Consignes à suivre
1/ Traduisez en anglais la phrase suivante du texte sur le Livre des deux principes : « Publié en 1939 par le Père Dondaine, il est considéré comme le seul traité théologico-philosophique cathare connu. »
2/ Donnez la suite du texte sur le Livre des deux principes, en partant de sa dernière phrase.
=== Extrait présenté ===
Livre des deux principes
Le Liber de duobus principiis dont nous disposons est issu d’un seul manuscrit, datant de la fin du 13e siècle, trouvé dans le fonds des Conventi soppressi de la Bibliothèque nationale de Florence. Publié en 1939 par le Père Dondaine, il est considéré comme le seul traité théologico-philosophique cathare connu. Il s’agit de l’assemblage de différentes pièces issues d’un ouvrage dont Rainer Sacconi, polémiste catholique, dit qu’il comportait à l’origine « un gros volume de dix quaternions ». Il ne s’agit donc que d’une partie d’un résumé de l’ouvrage original.
Le présent document est une traduction de René Nelli publié dans le recueil « Écritures cathares » publié par les éditions du Rocher dans une édition actualisée et augmentée par Anne Brenon en 1995. Pour respecter le droit des auteurs je ne vous livrerai ni la préface, ni les notices que vous trouverez dans le livre. J’espère qu’en ne publiant que la traduction je ne causerai aucun tort à personne et je permettrai à tous d’accéder à cet ouvrage essentiel à la compréhension de la doctrine cathare.
Des persécutions – 1
De la persécution subie par le pasteur.
=== Bloc de données ===
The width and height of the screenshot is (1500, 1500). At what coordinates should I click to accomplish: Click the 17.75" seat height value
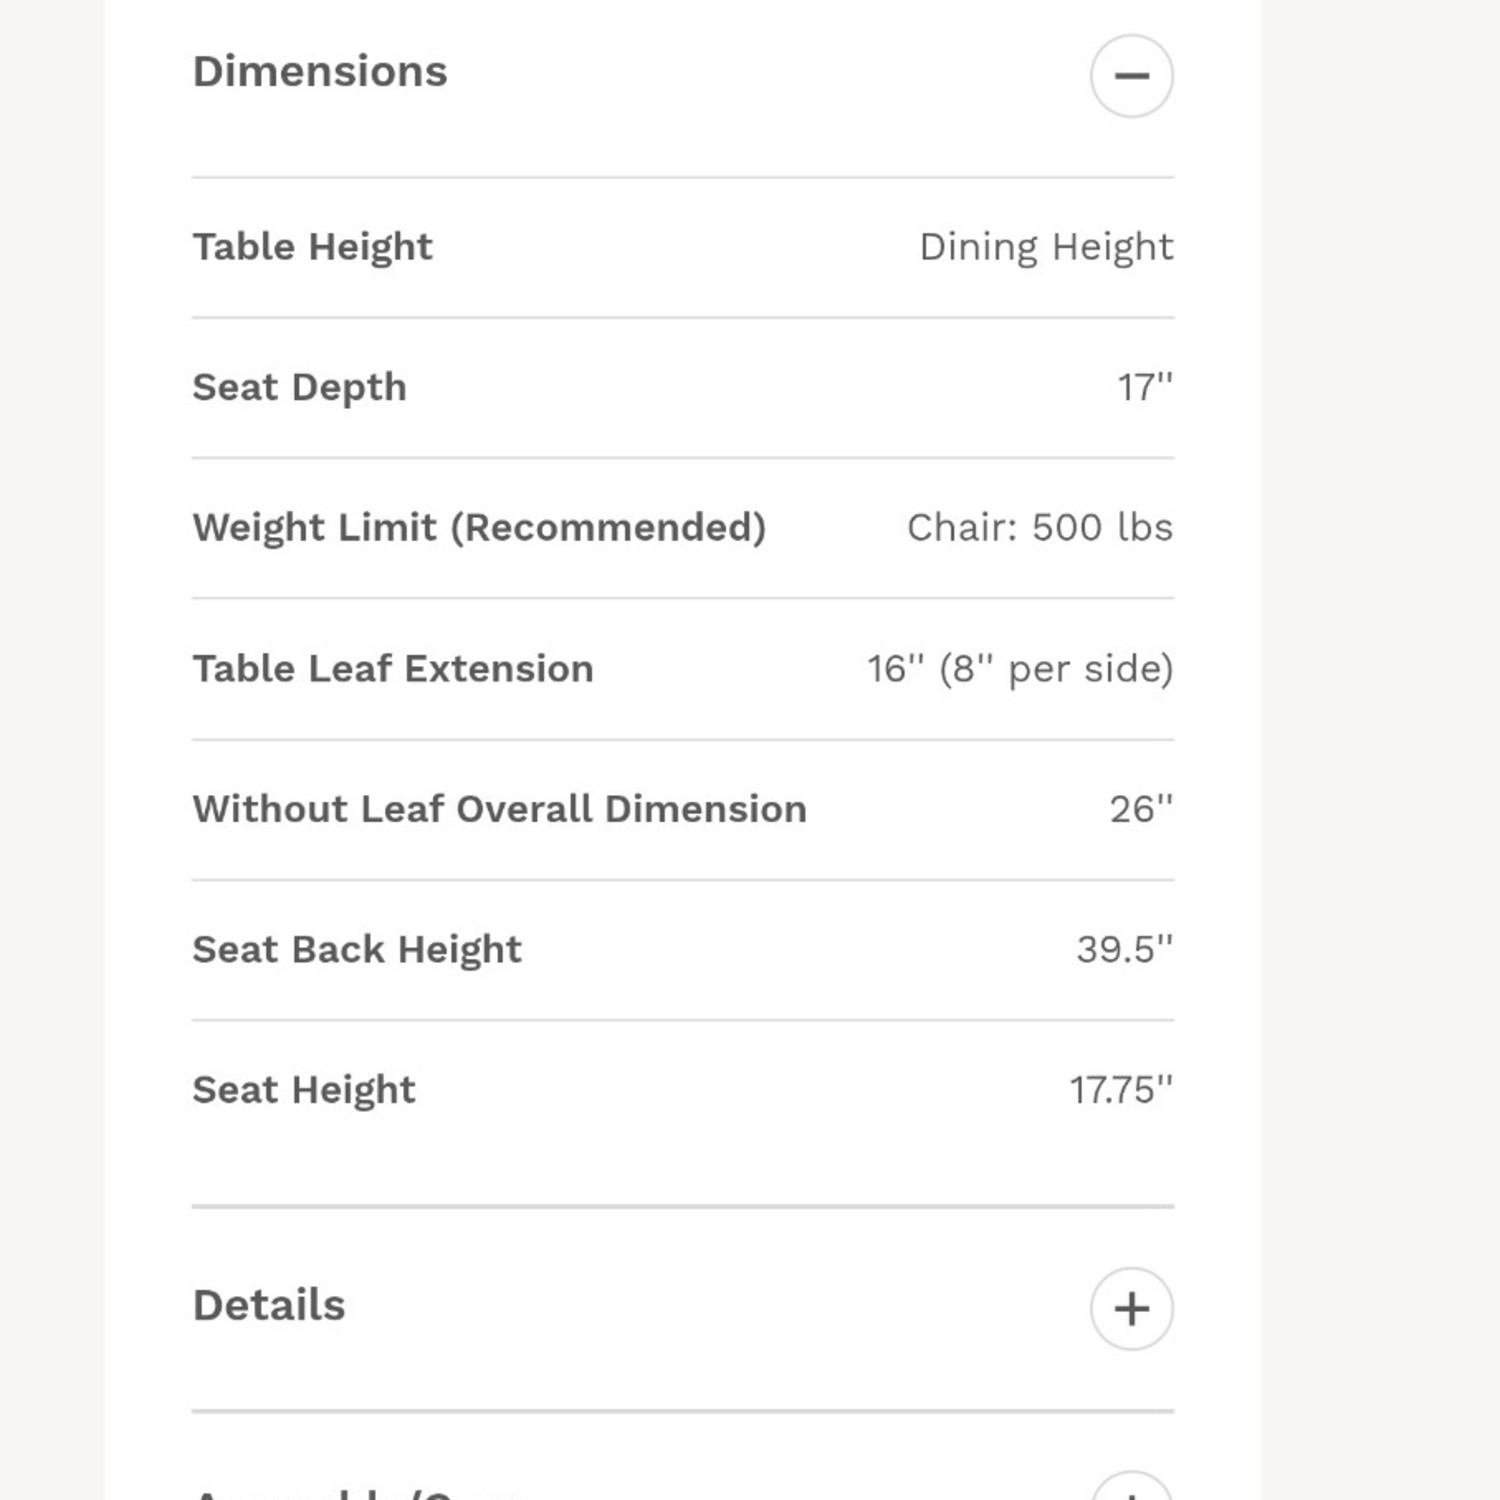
===
Réponses
1/ Published in 1939 by Father Dondaine, it is considered the only known Cathar theological-philosophical treatise.

2/
« Car il est écrit : je frapperai le pasteur, et les brebis du troupeau seront dispersées » (Matth., XXVI, 31 ex Zach., XIII, 7). Par le pasteur il faut entendre le Christ ; par les brebis du troupeau dispersées, les disciples. Ce n’est pas le vrai Seigneur Dieu qui par lui-même, proprement et directement, a frappé son Fils Jésus-Christ, car si par lui-même, proprement et essentiellement, il avait perpétré cet homicide, nul ne pourrait en aucune façon en accuser Pilate et les Pharisiens, lesquels n’auraient fait, en cela, qu’accomplir la volonté de Dieu, et eussent, au contraire, commis un péché en résistant à la volonté du Seigneur. Il faut résoudre ainsi cette difficulté : Dieu a frappé son Fils en permettant à ses ennemis de le faire mourir. Ce qu’ils n’auraient jamais pu faire si le Dieu bon lui-même ne leur avait concédé ce pouvoir. C’est ce que dit le Christ à Pilate : « Vous n’auriez aucun pouvoir sur moi, s’il ne vous avait été donné d’en-haut » (Jean, XIX, 11). Il dit : donné (cela : hoc) et non donnée (potestas, féminin), comme s’il voulait signifier par là : « Cela, c’est le mauvais principe, par l’effet duquel Pilate et les Pharisiens, Judas et les autres commettaient cet homicide. » Et le vrai Dieu permettait ce crime parce qu’il n’avait pas de meilleur moyen de délivrer son peuple de la puissance de l’ennemi. Il le dit par la bouche d’Isaïe : « Je l’ai frappé à cause des crimes de mon peuple » (Is., LIII, 8). C’est pourquoi les disciples furent dispersés, c’est-à-dire : se séparèrent du Christ, selon une volonté qui n’émanait pas du Bien, mais de la puissance des mauvais esprits, comme il est écrit plus loin : « Alors tous les disciples l’abandonnèrent et s’enfuirent » (Matth., XXVI, 56).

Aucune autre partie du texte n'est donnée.